Crusita Martinez was an early patient treated by both hospitals. She was 18 when her ex-boyfriend in the Dominican Republic threw a mixture of acid and urine on her face, burning much of it away. Her chest and arms were also disfigured, and her vision would never be the same.
In 2009, doctors at Mass. Eye and Ear worked on her eyes and rebuilt her nose from a rib covered with skin from her forehead. Martinez is awaiting an eyebrow transfer, and she has also been treated for her injuries at Mass. General. Now 31, she works in hotel housekeeping in Boston, is happily married, and has a 6-year-old daughter.
“I am so grateful to both hospitals,” she says.
Maureen Gallagher is policy director at Jane Doe Inc., a Massachusetts coalition of sexual and domestic violence programs that advocate on behalf of survivors. She says the partnership, with its ability to effectively treat complex cases, can play a major role in recovery. “It’s unique in Massachusetts, and it creates access to services that aren’t common in domestic violence,” she says. “For some people, this really helps them move on with their lives.”
Since April 2013, Melissa Dohme has come to Mass. Eye and Ear half a dozen times for facial physical therapy, Botox injections, laser treatments, and surgery to address the asymmetry of her features caused by nerve damage.
“I used to drool and food would fall out,” says Dohme. “I had no movement or feeling on the right side of my face.” This fall, she will also be seen by neurologists at Mass. General for nerve pain in her left shoulder caused by a stab wound.
She had never been to New England until a doctor in Florida told her: “I know someone who can help you. Dr. Hadlock. She’s the best of the best.”
Dr. Tessa Hadlock is director of the Facial Plastic and Reconstructive Surgery Center and the Facial Nerve Center at Mass. Eye and Ear and the doctor in charge of Dohme’s care there. So far, she has implanted a platinum weight in Dohme’s right eyelid to allow the eye to close and performed surgery to lift the right side of her face.
On a recent trip to Boston with her mother, Joann, Dohme met with Hadlock to discuss facial-reanimation surgery that may restore her dazzling smile. It is a complicated two-stage process that involves taking a nerve out of her leg and stringing it across the face from the healthy to the damaged side. Later, a thigh muscle will be grafted to her face.

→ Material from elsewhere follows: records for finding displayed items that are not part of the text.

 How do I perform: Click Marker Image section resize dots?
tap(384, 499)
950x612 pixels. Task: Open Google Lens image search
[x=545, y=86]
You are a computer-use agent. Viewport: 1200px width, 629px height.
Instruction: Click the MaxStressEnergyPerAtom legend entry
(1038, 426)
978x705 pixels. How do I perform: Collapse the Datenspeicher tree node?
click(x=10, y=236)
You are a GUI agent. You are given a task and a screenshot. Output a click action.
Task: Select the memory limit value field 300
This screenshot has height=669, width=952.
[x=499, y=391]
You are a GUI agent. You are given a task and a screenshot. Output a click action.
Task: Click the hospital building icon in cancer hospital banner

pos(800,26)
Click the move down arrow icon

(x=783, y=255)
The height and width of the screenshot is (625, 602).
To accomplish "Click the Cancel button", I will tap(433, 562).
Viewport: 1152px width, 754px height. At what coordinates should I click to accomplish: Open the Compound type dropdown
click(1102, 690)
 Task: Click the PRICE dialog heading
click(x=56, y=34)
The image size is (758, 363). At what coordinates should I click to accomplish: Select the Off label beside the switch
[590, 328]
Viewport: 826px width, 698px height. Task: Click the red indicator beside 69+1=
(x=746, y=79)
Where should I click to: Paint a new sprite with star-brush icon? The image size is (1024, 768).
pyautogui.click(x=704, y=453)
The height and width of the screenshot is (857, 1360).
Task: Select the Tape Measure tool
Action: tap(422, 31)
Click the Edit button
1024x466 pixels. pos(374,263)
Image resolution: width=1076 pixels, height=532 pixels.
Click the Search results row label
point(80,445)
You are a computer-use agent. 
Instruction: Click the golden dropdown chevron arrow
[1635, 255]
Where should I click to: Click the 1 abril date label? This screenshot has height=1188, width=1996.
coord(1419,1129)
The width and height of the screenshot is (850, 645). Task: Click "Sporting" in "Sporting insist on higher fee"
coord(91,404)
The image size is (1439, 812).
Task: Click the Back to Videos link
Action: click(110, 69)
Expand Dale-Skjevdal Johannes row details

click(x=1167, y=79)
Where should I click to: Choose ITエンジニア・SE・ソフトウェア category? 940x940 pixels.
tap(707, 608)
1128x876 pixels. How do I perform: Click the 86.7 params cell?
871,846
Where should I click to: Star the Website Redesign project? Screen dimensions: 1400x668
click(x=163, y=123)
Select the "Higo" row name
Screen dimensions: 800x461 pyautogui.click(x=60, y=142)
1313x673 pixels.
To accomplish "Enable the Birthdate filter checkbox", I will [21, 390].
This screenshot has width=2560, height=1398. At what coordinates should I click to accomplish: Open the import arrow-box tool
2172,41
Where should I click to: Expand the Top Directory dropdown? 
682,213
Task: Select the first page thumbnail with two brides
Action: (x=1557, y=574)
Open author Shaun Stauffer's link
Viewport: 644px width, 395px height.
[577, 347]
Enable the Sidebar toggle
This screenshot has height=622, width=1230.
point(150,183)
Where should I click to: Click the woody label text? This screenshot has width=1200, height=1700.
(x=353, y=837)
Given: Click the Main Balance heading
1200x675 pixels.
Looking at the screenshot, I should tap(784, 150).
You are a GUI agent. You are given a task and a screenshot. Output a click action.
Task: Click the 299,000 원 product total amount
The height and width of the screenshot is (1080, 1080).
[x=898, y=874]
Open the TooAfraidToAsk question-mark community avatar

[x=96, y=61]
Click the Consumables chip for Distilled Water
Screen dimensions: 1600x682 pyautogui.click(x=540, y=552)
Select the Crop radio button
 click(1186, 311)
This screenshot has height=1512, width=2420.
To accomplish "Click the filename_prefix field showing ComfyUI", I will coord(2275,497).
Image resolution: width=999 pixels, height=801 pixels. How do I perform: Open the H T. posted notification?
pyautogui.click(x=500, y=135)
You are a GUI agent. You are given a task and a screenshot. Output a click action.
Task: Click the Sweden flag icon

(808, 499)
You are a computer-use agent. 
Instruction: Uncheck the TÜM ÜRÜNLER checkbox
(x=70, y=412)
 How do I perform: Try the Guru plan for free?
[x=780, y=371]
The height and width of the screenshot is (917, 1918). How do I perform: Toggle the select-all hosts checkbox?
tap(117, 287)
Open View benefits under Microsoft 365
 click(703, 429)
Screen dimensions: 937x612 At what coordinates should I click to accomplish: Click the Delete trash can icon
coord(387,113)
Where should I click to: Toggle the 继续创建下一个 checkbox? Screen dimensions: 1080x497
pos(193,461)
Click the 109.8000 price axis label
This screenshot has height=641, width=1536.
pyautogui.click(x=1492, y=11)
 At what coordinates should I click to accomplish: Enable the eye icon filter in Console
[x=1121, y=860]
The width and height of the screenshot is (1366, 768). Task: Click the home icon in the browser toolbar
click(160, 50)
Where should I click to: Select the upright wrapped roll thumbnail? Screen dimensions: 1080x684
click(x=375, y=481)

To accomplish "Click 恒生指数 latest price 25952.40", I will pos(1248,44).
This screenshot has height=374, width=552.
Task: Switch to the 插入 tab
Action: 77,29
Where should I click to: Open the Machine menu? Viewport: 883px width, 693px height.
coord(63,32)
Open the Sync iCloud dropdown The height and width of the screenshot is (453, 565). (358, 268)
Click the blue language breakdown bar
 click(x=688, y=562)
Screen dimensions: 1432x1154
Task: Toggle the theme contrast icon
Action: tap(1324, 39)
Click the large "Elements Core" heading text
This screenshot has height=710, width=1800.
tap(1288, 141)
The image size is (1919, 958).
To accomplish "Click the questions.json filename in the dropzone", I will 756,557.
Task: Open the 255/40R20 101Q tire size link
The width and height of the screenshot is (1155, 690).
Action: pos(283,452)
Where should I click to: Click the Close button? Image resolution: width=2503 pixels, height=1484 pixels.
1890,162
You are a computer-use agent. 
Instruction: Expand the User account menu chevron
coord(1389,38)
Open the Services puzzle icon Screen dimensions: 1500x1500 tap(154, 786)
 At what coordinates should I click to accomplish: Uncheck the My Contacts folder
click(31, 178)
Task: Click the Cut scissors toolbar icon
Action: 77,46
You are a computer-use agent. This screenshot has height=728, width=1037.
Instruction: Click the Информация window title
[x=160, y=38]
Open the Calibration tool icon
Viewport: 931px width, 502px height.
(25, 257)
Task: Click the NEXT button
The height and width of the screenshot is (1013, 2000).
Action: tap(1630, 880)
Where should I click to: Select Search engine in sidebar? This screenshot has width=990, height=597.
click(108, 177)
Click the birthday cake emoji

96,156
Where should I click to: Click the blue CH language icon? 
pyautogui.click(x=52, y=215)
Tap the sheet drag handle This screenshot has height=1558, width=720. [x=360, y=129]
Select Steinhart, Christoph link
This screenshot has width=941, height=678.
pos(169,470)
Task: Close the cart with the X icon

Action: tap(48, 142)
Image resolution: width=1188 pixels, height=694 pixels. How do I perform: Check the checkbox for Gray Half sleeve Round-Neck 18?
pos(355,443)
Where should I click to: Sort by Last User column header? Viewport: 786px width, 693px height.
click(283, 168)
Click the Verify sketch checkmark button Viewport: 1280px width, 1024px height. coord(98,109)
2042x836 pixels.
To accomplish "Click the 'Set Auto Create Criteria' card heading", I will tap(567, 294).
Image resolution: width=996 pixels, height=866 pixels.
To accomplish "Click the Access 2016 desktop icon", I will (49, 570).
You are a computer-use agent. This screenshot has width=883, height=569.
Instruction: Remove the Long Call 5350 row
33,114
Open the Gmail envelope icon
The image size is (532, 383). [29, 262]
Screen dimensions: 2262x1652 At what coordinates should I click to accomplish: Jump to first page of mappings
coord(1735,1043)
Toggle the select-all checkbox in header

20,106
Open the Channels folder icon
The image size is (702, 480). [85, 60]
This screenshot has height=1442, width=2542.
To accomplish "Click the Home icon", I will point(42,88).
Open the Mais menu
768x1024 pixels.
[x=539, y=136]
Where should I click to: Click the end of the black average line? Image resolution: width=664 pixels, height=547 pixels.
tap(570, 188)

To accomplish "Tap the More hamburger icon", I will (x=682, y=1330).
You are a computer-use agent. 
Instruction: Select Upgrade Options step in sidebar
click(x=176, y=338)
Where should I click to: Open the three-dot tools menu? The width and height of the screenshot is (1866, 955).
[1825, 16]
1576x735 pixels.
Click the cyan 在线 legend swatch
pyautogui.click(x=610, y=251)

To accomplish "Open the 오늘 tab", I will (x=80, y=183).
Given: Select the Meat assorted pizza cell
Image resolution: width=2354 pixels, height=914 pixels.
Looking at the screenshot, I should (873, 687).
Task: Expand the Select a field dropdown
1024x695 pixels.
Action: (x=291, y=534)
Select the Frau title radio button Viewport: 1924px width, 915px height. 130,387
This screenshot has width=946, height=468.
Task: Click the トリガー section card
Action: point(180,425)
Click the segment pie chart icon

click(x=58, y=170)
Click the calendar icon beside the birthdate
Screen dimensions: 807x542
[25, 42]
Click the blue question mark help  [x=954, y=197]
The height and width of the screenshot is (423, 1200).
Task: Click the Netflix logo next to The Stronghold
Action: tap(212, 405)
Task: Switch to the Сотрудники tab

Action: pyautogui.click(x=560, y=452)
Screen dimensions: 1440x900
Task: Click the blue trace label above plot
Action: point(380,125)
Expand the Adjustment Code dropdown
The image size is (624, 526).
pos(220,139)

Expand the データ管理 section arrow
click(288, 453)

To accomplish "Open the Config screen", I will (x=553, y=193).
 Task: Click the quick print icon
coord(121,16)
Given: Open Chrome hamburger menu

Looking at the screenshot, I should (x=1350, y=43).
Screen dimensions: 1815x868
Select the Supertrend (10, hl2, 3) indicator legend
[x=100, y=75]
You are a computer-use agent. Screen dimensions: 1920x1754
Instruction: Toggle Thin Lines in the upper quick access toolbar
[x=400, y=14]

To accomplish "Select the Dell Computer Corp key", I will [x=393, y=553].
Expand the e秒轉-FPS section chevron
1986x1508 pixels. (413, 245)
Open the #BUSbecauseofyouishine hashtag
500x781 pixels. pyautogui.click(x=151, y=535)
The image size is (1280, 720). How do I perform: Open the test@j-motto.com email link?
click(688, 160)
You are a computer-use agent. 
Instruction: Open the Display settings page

The first stage is set for December.
Dohme’s case went national after CBS’s “48 Hours’’ did a show about her, “Live to Tell, One Last Hug,” which aired May 31. A nursing student at the time of the attack, Dohme has become a domestic-violence advocate and has 55,000 followers on Facebook.
In October 2013, her ex-boyfriend, Robert Lee Burton, pleaded guilty to attempted first-degree murder and was sentenced to life in prison. Dohme is now living with a Clearwater EMT who was a first responder after the attack.
She and her mother, a nurse, say they were stunned and grateful to learn that Mass. Eye and Ear would take care of treatment costs not paid by her insurance. “I was crying; I couldn’t believe it,” Dohme says. “I could never afford this.’’
John Fernandez, chief executive of Mass. Eye and Ear, is a supporter of the program. “From my perspective, it’s just doing the right thing,’’ he says. “I know it jazzes our staff to be able to help people who have been through tough physical and emotional trauma.”
For Melissa Dohme, her trips to Boston have made all the difference since that night she “walked outside to my own murder.” Now, she says, she can “see the light at the end of the tunnel.’’
“I never thought I’d get better,” she says. “But here, they’ve given me hope.”